Keep in mind that atoms are extremely small. One hydrogen atom, for example, is approximately 5 x 10^-8 mm in diameter. To put that in perspective, this dash - is approximately 1 mm in length, therefore it would take almost 20 million hydrogen atoms to make a line as long as the dash. In the sub-atomic world, things often behave a bit strangely. First of all, the electron actually spins very far from the nucleus. If we were to draw the hydrogen atom above to scale, so that the proton were the size depicted above, the electron would actually be spinning approximately 0.5 km (or about a quarter of a mile) away from the nucleus. In other words, if the proton was the size depicted above, the whole atom would be about the size of Giants Stadium. Another peculiarity of this tiny world is the particles themselves. Protons and neutrons behave like small particles, sort of like tiny billiard balls. The electron however, has some of the properties of a wave. In other words, the electron is more similar to a beam of light than it is to a billiard ball. Thus to represent it as a small particle spinning around a nucleus is slightly misleading. In actuality, the electron is a wave that surrounds the nucleus of an atom like a cloud.

While you should keep in mind that electrons actually form clouds around their nucleii, we will continue to represent the electron as a spinning particle to keep things simple.
In an electrically neutral atom, the positively charged protons are always balanced by an equal number of negatively charged electrons. As we have seen, hydrogen is the simplest atom with only one proton and one electron. Helium is the 2nd simplest atom. It has two protons in its nucleus and two electrons spinning around the nucleus. With helium though, we have to introduce another particle. Because the 2 protons in the nucleus have the same charge on them, they would tend to repel each other, and the nucleus would fall apart. To keep the nucleus from pushing apart, helium has two neutrons in its nucleus. Neutrons have no electrical charge on them and act as a sort of nuclear glue, holding the protons, and thus the nucleus, together.
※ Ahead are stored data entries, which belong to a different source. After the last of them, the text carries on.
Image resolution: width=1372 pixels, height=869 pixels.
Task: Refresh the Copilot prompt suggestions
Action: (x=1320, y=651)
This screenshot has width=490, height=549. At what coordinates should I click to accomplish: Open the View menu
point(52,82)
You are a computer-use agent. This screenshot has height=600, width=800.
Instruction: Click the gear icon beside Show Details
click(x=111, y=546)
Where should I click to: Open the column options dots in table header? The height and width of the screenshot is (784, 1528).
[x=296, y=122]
As you can see, helium is larger than hydrogen. As you add electrons, protons and neutrons, the size of the atom increases. We can measure an atom's size in two ways: using the atomic number (Z) or using the atomic mass (A, also known as the mass number). The atomic number describes the number of protons in an atom. For hydrogen the atomic number, Z, is equal to 1. For helium Z = 2. Since the number of protons equals the number of electrons in the neutral atom, Z also tells you the number of electrons in the atom. The atomic mass tells you the number of protons plus neutrons in an atom. Therefore, the atomic mass, A, of hydrogen is 1. For helium A = 4.

Ions and Isotopes
So far we have only talked about electrically neutral atoms, atoms with no positive or negative charge on them. Atoms, however, can have electrical charges. Some atoms can either gain or lose electrons (the number of protons never changes in an atom). If an atom gains electrons, the atom becomes negatively charged. If the atom loses electrons, the atom becomes positively charged (because the number of positively charged protons will exceed the number of electrons). An atom that carries an electrical charge is called an ion. Listed below are three forms of hydrogen; 2 ions and the electrically neutral form.
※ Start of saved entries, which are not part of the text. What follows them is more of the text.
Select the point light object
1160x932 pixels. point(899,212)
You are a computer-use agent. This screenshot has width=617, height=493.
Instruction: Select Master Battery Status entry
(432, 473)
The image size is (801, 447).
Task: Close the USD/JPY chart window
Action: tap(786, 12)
Neither the number of protons nor neutrons changes in any of these ions, therefore both the atomic number and the atomic mass remain the same. While the number of protons for a given atom never changes, the number of neutrons can change. Two atoms with different numbers of neutrons are called isotopes. For example, an isotope of hydrogen exists in which the atom contains 1 neutron (commonly called deuterium). Since the atomic mass is the number of protons plus neutrons, two isotopes of an element will have different atomic masses (however the atomic number, Z, will remain the same).